Collected data
========================================

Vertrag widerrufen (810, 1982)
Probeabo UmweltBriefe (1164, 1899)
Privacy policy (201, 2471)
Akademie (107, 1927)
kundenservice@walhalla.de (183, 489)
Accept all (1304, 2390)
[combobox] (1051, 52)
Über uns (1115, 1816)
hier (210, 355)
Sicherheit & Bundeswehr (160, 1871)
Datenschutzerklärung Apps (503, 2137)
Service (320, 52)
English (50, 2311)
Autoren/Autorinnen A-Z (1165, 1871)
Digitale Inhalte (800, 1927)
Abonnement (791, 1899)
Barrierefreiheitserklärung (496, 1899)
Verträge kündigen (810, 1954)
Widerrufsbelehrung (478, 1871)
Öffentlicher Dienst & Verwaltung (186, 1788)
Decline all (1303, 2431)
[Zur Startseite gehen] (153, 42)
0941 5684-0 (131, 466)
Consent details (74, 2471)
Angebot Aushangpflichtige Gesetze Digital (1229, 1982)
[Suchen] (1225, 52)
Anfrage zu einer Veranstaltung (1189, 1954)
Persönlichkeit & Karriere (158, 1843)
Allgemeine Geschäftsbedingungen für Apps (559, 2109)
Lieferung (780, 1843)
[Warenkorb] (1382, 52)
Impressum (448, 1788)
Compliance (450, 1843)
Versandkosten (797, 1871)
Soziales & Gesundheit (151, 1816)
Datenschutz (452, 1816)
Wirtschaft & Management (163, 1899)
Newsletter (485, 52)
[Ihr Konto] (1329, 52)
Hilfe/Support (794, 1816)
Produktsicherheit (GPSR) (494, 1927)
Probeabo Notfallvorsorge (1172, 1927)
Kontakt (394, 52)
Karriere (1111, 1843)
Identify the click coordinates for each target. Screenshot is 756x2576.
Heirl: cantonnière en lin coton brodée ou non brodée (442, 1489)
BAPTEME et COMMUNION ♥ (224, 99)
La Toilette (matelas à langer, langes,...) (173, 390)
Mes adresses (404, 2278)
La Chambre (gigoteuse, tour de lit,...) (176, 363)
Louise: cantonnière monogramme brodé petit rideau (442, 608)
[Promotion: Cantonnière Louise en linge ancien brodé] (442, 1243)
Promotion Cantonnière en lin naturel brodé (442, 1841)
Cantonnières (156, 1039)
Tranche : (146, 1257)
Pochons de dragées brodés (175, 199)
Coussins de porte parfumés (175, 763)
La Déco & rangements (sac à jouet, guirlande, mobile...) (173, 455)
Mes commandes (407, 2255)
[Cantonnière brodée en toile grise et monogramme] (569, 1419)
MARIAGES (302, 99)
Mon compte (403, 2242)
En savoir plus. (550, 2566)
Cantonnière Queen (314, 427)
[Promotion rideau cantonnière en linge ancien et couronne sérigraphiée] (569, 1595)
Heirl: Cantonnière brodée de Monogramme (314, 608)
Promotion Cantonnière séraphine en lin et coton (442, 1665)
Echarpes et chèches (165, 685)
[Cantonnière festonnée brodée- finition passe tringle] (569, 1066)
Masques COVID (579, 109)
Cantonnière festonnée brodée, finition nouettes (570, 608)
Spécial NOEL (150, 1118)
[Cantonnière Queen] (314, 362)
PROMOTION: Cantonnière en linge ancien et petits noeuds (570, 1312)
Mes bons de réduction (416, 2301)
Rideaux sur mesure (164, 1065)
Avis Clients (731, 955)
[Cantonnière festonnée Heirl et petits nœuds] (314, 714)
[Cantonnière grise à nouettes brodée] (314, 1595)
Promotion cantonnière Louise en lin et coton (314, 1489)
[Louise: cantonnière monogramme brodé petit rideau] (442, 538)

========================================

Exercise objective.
Please transcribe exactly the lines above from the line that has "Abonnement (791, 1899)" up to and including the line that has "Cantonnière Queen (314, 427)"; no other line belongs in the answer.

Solution.
Abonnement (791, 1899)
Barrierefreiheitserklärung (496, 1899)
Verträge kündigen (810, 1954)
Widerrufsbelehrung (478, 1871)
Öffentlicher Dienst & Verwaltung (186, 1788)
Decline all (1303, 2431)
[Zur Startseite gehen] (153, 42)
0941 5684-0 (131, 466)
Consent details (74, 2471)
Angebot Aushangpflichtige Gesetze Digital (1229, 1982)
[Suchen] (1225, 52)
Anfrage zu einer Veranstaltung (1189, 1954)
Persönlichkeit & Karriere (158, 1843)
Allgemeine Geschäftsbedingungen für Apps (559, 2109)
Lieferung (780, 1843)
[Warenkorb] (1382, 52)
Impressum (448, 1788)
Compliance (450, 1843)
Versandkosten (797, 1871)
Soziales & Gesundheit (151, 1816)
Datenschutz (452, 1816)
Wirtschaft & Management (163, 1899)
Newsletter (485, 52)
[Ihr Konto] (1329, 52)
Hilfe/Support (794, 1816)
Produktsicherheit (GPSR) (494, 1927)
Probeabo Notfallvorsorge (1172, 1927)
Kontakt (394, 52)
Karriere (1111, 1843)
Identify the click coordinates for each target. Screenshot is 756x2576.
Heirl: cantonnière en lin coton brodée ou non brodée (442, 1489)
BAPTEME et COMMUNION ♥ (224, 99)
La Toilette (matelas à langer, langes,...) (173, 390)
Mes adresses (404, 2278)
La Chambre (gigoteuse, tour de lit,...) (176, 363)
Louise: cantonnière monogramme brodé petit rideau (442, 608)
[Promotion: Cantonnière Louise en linge ancien brodé] (442, 1243)
Promotion Cantonnière en lin naturel brodé (442, 1841)
Cantonnières (156, 1039)
Tranche : (146, 1257)
Pochons de dragées brodés (175, 199)
Coussins de porte parfumés (175, 763)
La Déco & rangements (sac à jouet, guirlande, mobile...) (173, 455)
Mes commandes (407, 2255)
[Cantonnière brodée en toile grise et monogramme] (569, 1419)
MARIAGES (302, 99)
Mon compte (403, 2242)
En savoir plus. (550, 2566)
Cantonnière Queen (314, 427)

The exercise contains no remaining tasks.